= Brunkild =

Human settlement in Manitoba, Canada

Brunkild is an unincorporated community located in the Rural Municipality of Macdonald in south-central Manitoba. It is approximately 48 km southwest of Winnipeg on Highway 3. Provincial Roads 305 and 332 also travel through the community, as well as the Central Manitoba Railway. A post office was established in Brunkild in 1903, the same year construction began on a railway from Winnipeg to the community.

== History ==

The original survey of Township number 7 in Range 2 West in the province of Manitoba was conducted by J. Doupe in 1871 and completed by J.A. Snow in 1872, who stated that the area contained level prairie with many marshes. The survey of Township number 7 Range 1 West took slightly longer. It commenced in 1871 with surveyors M. Hart, J. Doupe, and J.A. Snow in 1872 and completed in 1886 by R.C. McPhillips. These men recorded the area as being open prairie with occasional low spots.

In John Snow's own word written in December 1872 to the Honourable J.C. Aikins, Secretary of State for Canada:
"I have the honour to report the completion of the Survey of Township No. 7 in Range 2 West of the Province of Manitoba in accordance with my contract.

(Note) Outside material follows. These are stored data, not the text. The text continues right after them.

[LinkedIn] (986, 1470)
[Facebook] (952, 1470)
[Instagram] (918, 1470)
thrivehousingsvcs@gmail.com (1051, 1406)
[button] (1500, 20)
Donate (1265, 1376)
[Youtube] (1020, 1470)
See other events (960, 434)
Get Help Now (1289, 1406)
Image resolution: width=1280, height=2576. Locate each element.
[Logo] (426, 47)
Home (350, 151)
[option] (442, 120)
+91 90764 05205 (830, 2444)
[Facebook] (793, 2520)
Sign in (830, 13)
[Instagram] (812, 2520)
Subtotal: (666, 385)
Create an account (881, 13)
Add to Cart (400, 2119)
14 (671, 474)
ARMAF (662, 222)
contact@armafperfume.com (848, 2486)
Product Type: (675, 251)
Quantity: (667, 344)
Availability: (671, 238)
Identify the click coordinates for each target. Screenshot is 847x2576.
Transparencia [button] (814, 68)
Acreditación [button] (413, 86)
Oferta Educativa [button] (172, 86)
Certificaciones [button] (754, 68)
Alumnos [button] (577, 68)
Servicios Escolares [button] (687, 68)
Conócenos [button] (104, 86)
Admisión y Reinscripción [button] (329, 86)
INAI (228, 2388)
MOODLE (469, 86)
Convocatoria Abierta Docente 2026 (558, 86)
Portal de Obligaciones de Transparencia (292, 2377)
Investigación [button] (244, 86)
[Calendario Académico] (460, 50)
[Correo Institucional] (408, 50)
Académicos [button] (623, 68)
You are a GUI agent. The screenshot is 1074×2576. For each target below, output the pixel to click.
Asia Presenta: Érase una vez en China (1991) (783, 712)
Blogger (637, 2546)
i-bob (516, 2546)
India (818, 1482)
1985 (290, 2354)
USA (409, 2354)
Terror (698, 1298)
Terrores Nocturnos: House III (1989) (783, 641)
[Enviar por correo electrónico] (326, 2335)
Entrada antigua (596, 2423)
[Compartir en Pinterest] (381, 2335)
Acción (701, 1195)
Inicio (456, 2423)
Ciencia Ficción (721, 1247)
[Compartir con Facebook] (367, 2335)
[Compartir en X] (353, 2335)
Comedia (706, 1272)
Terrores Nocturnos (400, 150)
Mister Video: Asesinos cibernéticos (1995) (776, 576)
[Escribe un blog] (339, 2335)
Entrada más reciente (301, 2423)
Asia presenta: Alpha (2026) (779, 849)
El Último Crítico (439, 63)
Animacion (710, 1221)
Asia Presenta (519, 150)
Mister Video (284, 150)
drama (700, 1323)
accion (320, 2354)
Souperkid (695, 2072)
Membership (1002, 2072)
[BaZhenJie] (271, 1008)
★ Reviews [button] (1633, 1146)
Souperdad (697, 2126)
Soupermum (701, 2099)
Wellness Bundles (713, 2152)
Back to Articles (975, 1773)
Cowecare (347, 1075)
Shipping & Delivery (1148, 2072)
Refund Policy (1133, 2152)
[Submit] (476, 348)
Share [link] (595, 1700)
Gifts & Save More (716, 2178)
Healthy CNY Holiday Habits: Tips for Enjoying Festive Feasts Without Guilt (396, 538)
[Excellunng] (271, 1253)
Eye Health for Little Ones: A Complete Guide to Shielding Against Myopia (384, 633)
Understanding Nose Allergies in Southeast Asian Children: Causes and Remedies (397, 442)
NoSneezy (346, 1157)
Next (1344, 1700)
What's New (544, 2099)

About two-thirds of this township is occupied by the great hay marsh, over which the waters of Riviere-aux Glets de Boin must pass in spring to reach the Scratching River which may be said to have risen in this township. I saw but few spots which were not solid prairie soil and experienced no difficulty in driving oxen with heavy loads in every direction over the marsh. It provides a fine clean growth of grass from two to five feet in height at full growth and the surface is so smooth that a mowing machine can work well upon it. The richness of no better soil can be imagined If a channel was cut for the water of the Riviere-aux Glets de Boin where it enters the marsh to the Scratching River, these lands would be sufficiently dry for all purposes. In the south-west angle of this township, there is one block about eight square miles of beautiful high rolling prairie with an excellent sandy loam soil. This township is entirely destitute of wood."